The Pentagon’s budget guidance from the White House allows for modest growth in fiscal 2012 spending even thought it cuts about $80 billion from the military’s overall five-year plan, according to officials and analysts.
The White House has approved a basic defense total of about $554 billion in the budget it will submit to Congress for the year beginning next October 1. That’s $12 billion less than what the Pentagon planned, yet still allows for real growth over the fiscal 2011 budget, according to the figure and an analyst.
The five-year cut, if implemented, would represent about a 2.67 percent reduction to what’s a $2.99 trillion defense plan, not including war spending, according to Office of Management and Budget long-range figures released last February.
The White House-directed cuts come as a new Congress arrives in Washington to debate defense spending in the context of federal deficit reduction.
Defense Secretary Robert Gates has committed to reducing overhead and inefficiencies by about $102 billion through 2016. Gates is seeking to forestall deep cuts in weapons and research while holding the line on overall defense spending. The Pentagon’s base budget has doubled since the terror attacks of Sept. 11, 2001.
Gates has said that tighter budgets mean the military won’t get the overall annual budget growth of 2 percent to 3 percent above inflation needed to sustain current weapons programs.

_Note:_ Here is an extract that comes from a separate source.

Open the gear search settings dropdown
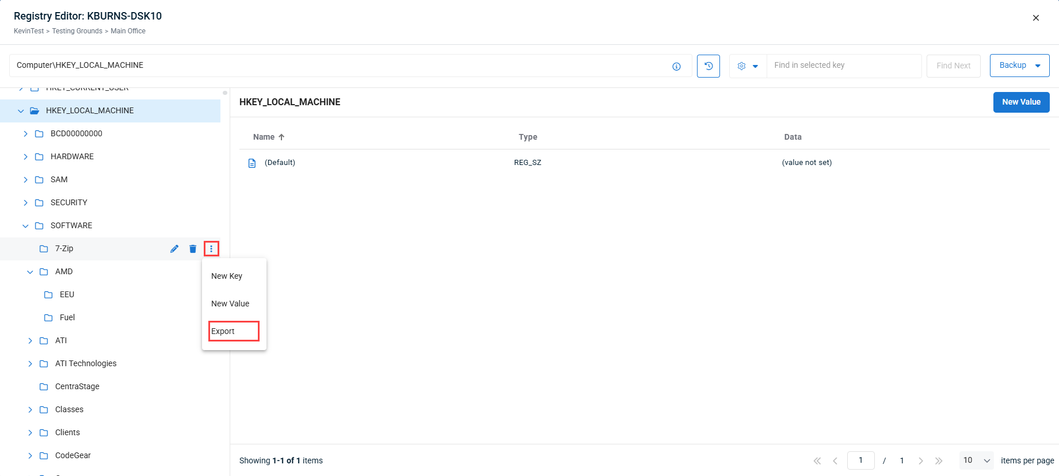[748, 66]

So dollars saved elsewhere must be shifted from into those accounts.
“After a decade of growth, however, it now seems to be leveling off, and it may begin to decline if defense is included in measures to rein in federal budget deficits,” said Stephen Daggett, defense budget analyst at the non-partisan Congressional Research Service.

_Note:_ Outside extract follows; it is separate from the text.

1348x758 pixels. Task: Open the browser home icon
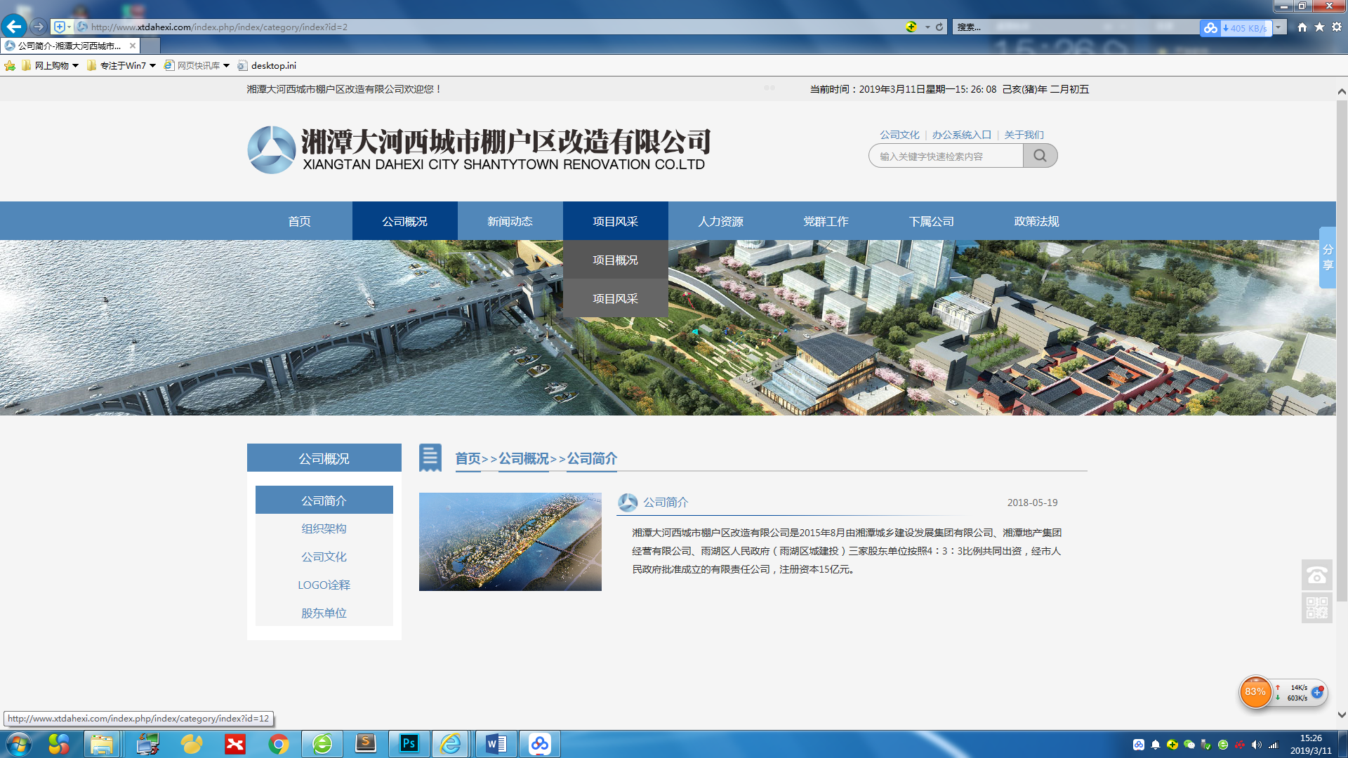(x=1302, y=27)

Thursday Congressional Meeting
Gates probably will outline additional specifics for reporters Thursday afternoon, after a scheduled briefing to senior defense committee lawmakers that morning in the U.S. Capitol office of Senate Appropriations Committee Chairman Sen. Daniel Inouye, Democrat of Hawaii, officials said.
Spokespersons for Senator John McCain of Arizona, senior Republican on the Senate Armed Services Committee, and House defense appropriations panel member Norm Dicks, Democrat of Washington, that panel’s senior Democrat, confirmed they’ll be attending a meeting of the so-called Big 8 lawmakers with Gates.
$12 Billion Cut
The $12 billion fiscal 2012 reduction includes efficiency savings, reduced inflation assumptions and savings from civilian pay freezes mandated last month by Congress, officials said.
Calculating exactly to what extent the $554 billion represents real growth for the Pentagon is difficult because there’s not been final passage of a fiscal 2011 funding bill. The Pentagon is operating under stopgap legislation through March that keeps spending at approximately the fiscal 2010 level, or about $530.8 billion, Daggett said.
The unfinished fiscal 2011 appropriations legislation now totals about $525.2 billion, Daggett said. That’s about $24 billion less than what the Pentagon requested.
Congress may add some of that money back in. An increase to $554 billion would represent growth of about 4.5 percent in nominal terms, or about 2.5 percent after adjusting for inflation, Daggett said.